10 Ocak 1921'de düşman yine saldırıya devam etti.
Güneydeki birliklerimiz düşmanın şiddetli topçu ateşiyle yaptığı saldırılara
karşı koymuşlar ve düşmanı bir hayli hırpalamışlardı. Kuzey kısmı ise üstün
düşman kuvvetleri karşısında biraz geri çekilmek zorunda kalmışlardı.
10-11 Ocak 1921 gecesi fazla kayıp vermiş ve çok
hırpalanmış olan düşman, daha fazla ilerlemeğe cesaret edemeyerek Bursa
istikametinde geri çekildi. Üstün düşman kuvvetlerine karşı yapılan bu savunma
çok çetin koşullar altında geçmiştir. Fakat iyi idare edilen, Türk subay ve
erlerinin fedakârlığı sayesinde İnönü Zaferi kazanılmıştır. Albay İsmet,
Birinci İnönü Savaşında gösterdiği başarıdan dolayı generalliğe
yükseltilmiştir.
Birinci İnönü zaferi millî ordunun ve millî
egemenliğin iç ve dışta ününü artırmış, Mîllî Mücadele heyecanını
kamçılamıştır. Türk Milletini bir amaç etrafında birleştirerek millî birliği
kuvvetlendirmiştir.
4-İkinci
İnönü Savaşı (23 Mart-1 Nisan 1921)
Bu savaş, Türk İstiklâl Savaşının ikinci önemli
meydan savaşıdır. Birinci İnönü Savaşında yenilerek geri çekilen Yunanlılar,
Türk Ordusunun kuvvetlenmesine meydan vermemek için saldırıya geçtiler.
Yunan ordusu Bursa ve Uşak'ta olmak üzere iki grup
halinde idi. Türk ordusu Batı Cephesiyle, Güney Cephesi ve Kocaeli Grubuna
ayrılmıştı. Batı Cephesindeki kuvvetler Yenişehir, İnegöl hattıyla İnönü
mevziine yerleşmişlerdi. Batı cephesindeki kuvvetlerimiz İsmet Paşa'nın
kumandasında idi. Kocaeli Grupu Kurmay Başkanlığı emrinde bulunuyordu. Güney
Cephesi kuvvetleri ise Afyon civarında toplanmıştı.
Ordu teşkilâtımız tamam olmadığından, düşmanın bir
tümeni bizim üç tümenimize bedeldi. Yunan ordusunun teşkilâtı mükemmeldi. Gerek
mevcudu, gerekse .ateşli silahlarıyla bizden üstün durumda bulunuyordu.

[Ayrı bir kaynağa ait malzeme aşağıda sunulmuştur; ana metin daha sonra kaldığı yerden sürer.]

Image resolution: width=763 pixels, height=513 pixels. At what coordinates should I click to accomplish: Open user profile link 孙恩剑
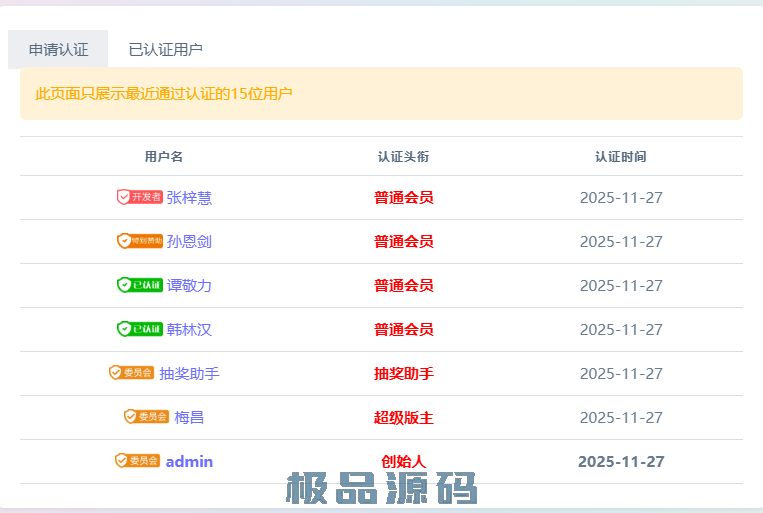[x=189, y=242]
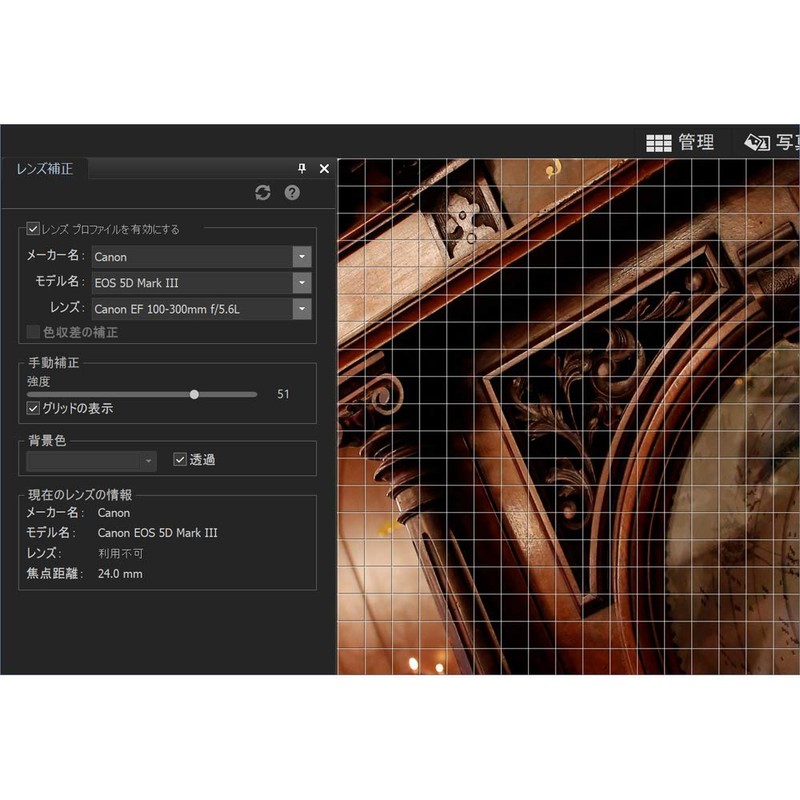
Task: Open the メーカー名 manufacturer dropdown showing Canon
Action: pyautogui.click(x=301, y=257)
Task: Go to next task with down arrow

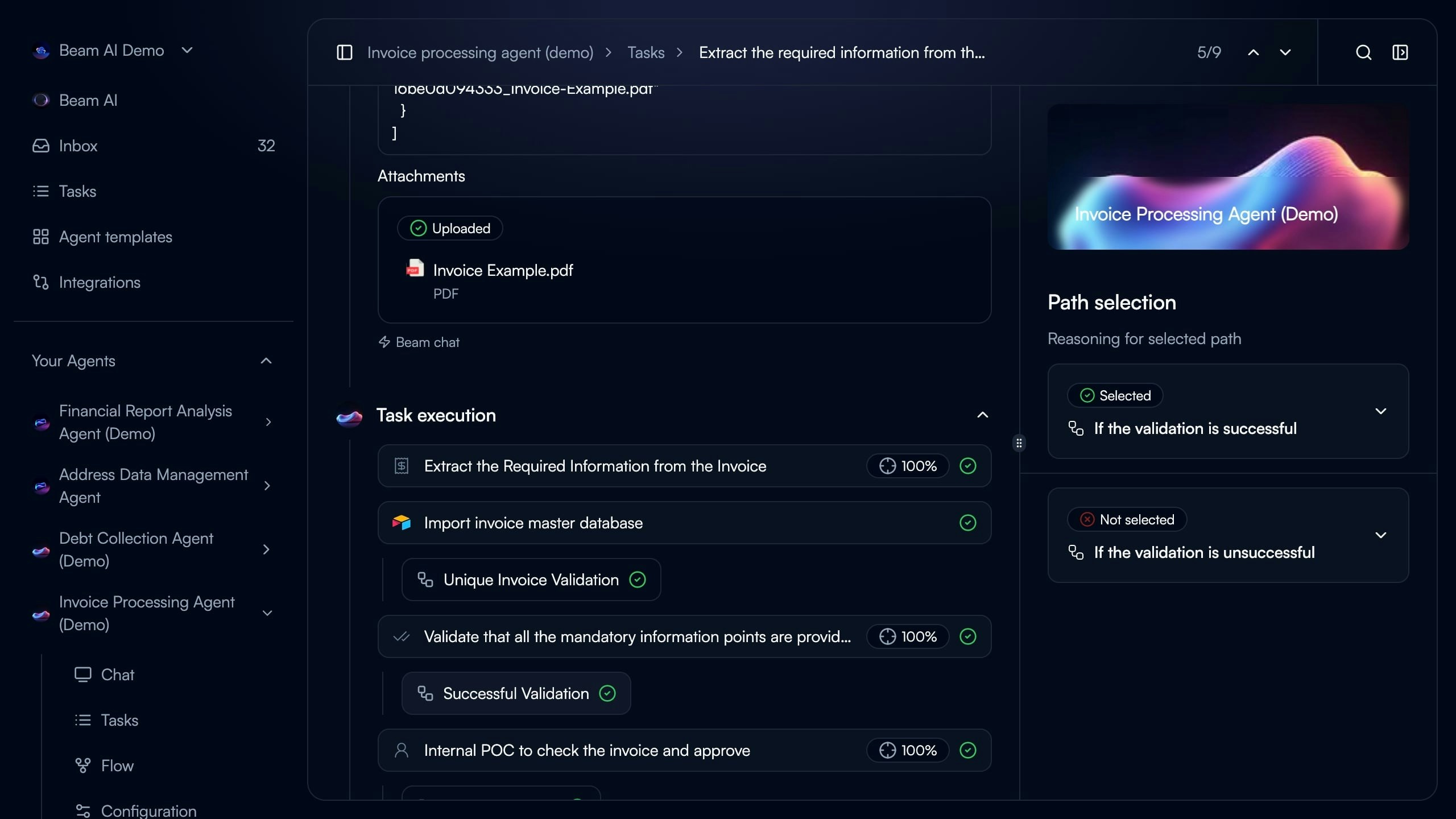Action: (x=1285, y=52)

Yunanlılar 23 Mart 1921'de Bursa ve Uşak
bölgelerinde olmak üzere iki koldan ileri harekete geçtiler. Bursa'dan İnönü
yönünde ilerleyen düşman, Bilecik ve Pazarcık'ı işgal etti. 26 Mart 1921'de
Gündüzbey'de başlayan savaş, 31 Marta kadar aralıksız olarak devam etti. Düşman
daha ziyade yanlardan baskı yapmakta idi. Özellikle sağ kanatta çetin savaşlar
olmuş, kuvvetlerimizin üstün dayanma ve direnmesi dolayısiyle, bu kanatta savaş
bir boğuşma şeklinde cereyan etmişti. Bu bölgede Birinci Tümen Komutanı Albay
Kemalettin Sami, Kocaeli Grupu Komutanı Albay Halit ve Albay İzzettin Beyler,
büyük gayret ve fedakârlık göstermişlerdir.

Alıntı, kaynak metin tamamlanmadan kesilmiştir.